Required work. From the line with "Task: Uncheck the cả lớp checkbox" to the end of the data below, restate each line word for word, both ends included, without the pictures.

[Records from a data source]
■ ■ ■

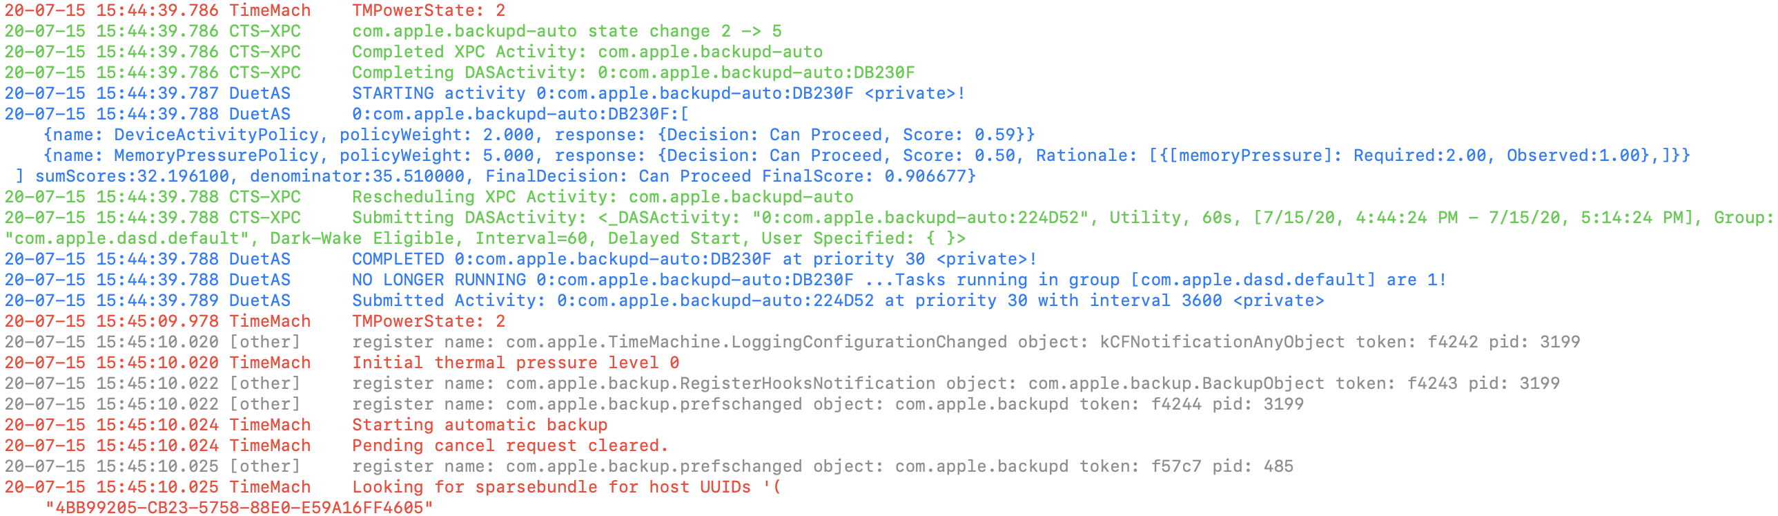Click the "Starting automatic backup" log message

(x=480, y=425)
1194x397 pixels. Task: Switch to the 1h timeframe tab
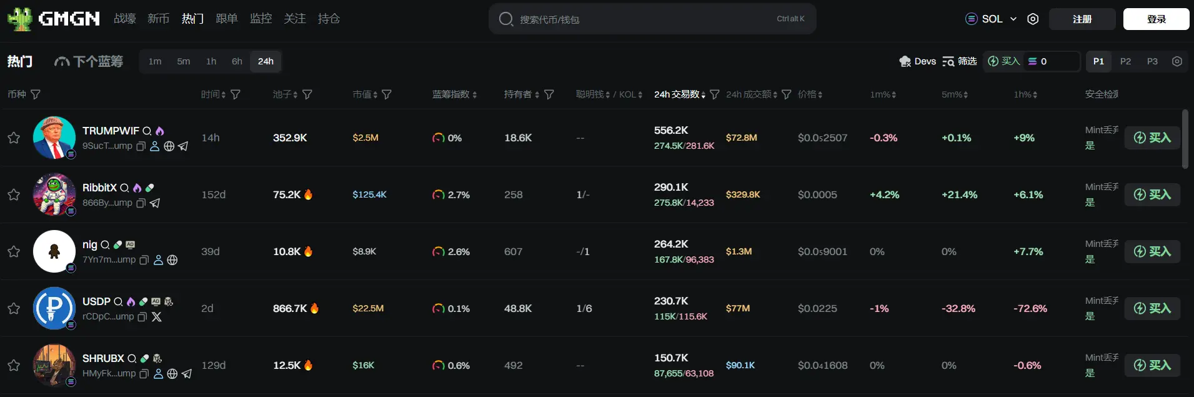[211, 61]
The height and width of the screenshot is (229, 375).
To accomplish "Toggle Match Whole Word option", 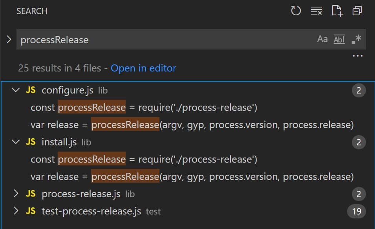I will (x=339, y=39).
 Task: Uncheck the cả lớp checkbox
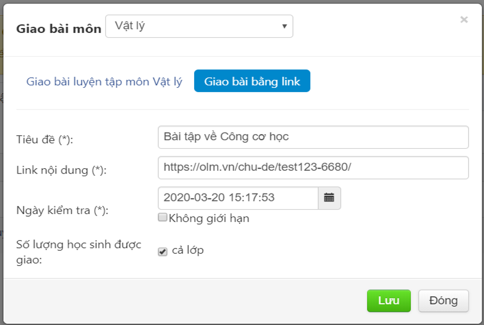[x=162, y=252]
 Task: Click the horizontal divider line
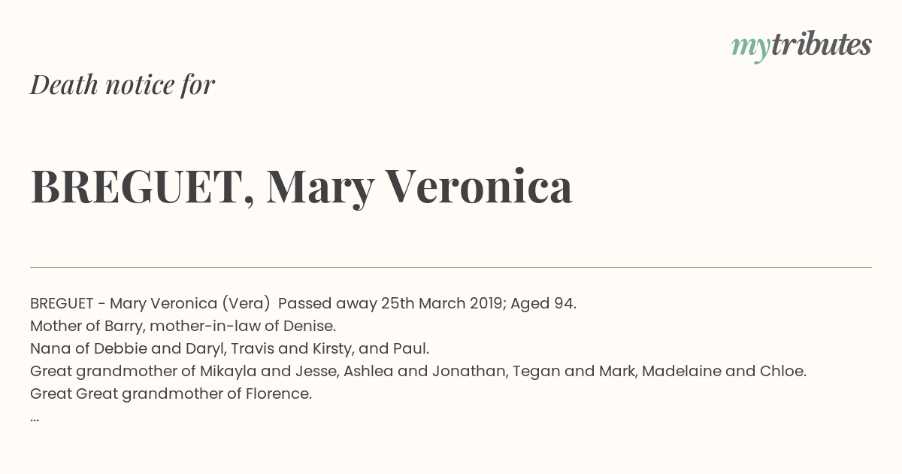451,267
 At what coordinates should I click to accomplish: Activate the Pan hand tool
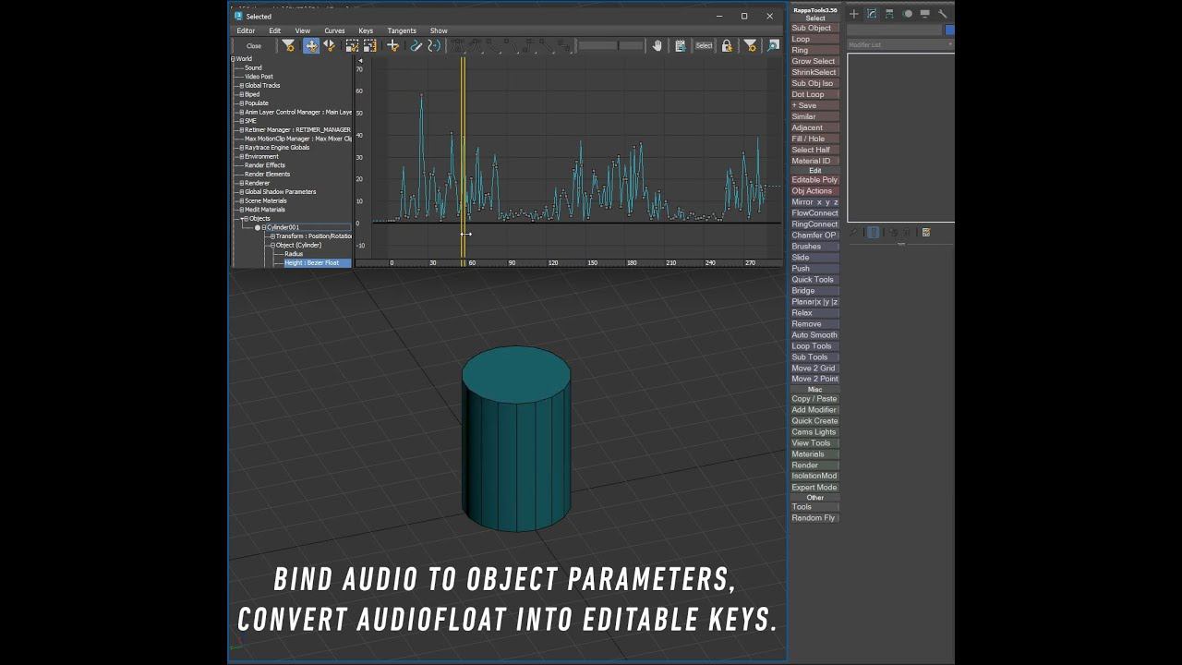pyautogui.click(x=657, y=45)
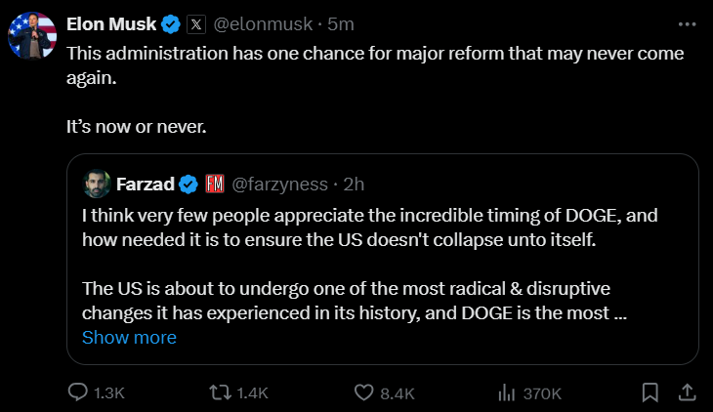Viewport: 713px width, 412px height.
Task: Open the share post icon
Action: 687,392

■ ■ ■

Response box.
 Task: Uncheck the cả lớp checkbox
[x=162, y=252]
 Task: Click the horizontal divider line
451,267
 At what coordinates should I click to accomplish: Activate the Pan hand tool
pyautogui.click(x=657, y=45)
Viewport: 713px width, 412px height.
Task: Open the share post icon
Action: 687,392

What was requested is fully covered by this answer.